• **What you will do**: Return exactly the lines below, starting with the one that has "Open 文件共享协议 in the sidebar" and going on through the one that has "Click the Autorange plot icon".

**** Information supplied ****

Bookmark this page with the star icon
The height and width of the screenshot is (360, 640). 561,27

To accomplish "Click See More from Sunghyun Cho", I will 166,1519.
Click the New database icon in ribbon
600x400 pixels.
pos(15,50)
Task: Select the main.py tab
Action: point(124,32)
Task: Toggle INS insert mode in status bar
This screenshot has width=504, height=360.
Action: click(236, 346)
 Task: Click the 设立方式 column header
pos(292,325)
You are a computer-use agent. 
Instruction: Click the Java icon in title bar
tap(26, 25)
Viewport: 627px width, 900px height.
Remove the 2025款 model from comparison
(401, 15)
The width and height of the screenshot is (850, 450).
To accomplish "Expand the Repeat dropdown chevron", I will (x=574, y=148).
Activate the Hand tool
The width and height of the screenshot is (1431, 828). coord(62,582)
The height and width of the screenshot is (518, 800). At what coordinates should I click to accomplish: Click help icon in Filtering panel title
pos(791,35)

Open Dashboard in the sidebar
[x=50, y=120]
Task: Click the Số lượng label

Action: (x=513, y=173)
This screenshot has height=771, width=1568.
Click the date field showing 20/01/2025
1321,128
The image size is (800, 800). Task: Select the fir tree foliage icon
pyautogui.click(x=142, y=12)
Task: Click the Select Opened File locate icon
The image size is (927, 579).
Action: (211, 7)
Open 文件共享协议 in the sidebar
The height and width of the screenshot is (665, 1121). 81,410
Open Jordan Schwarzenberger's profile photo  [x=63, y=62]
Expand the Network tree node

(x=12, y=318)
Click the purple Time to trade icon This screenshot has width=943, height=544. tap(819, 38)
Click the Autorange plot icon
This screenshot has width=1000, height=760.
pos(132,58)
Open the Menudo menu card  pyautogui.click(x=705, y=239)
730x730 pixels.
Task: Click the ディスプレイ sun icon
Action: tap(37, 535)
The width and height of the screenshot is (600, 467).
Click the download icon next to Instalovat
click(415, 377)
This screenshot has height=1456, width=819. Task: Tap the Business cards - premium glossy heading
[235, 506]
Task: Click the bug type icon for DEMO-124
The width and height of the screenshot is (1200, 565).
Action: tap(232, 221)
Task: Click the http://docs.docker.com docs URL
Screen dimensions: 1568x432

****

• **The completed task**:
Open 文件共享协议 in the sidebar
The height and width of the screenshot is (665, 1121). 81,410
Open Jordan Schwarzenberger's profile photo  [x=63, y=62]
Expand the Network tree node

(x=12, y=318)
Click the purple Time to trade icon This screenshot has width=943, height=544. tap(819, 38)
Click the Autorange plot icon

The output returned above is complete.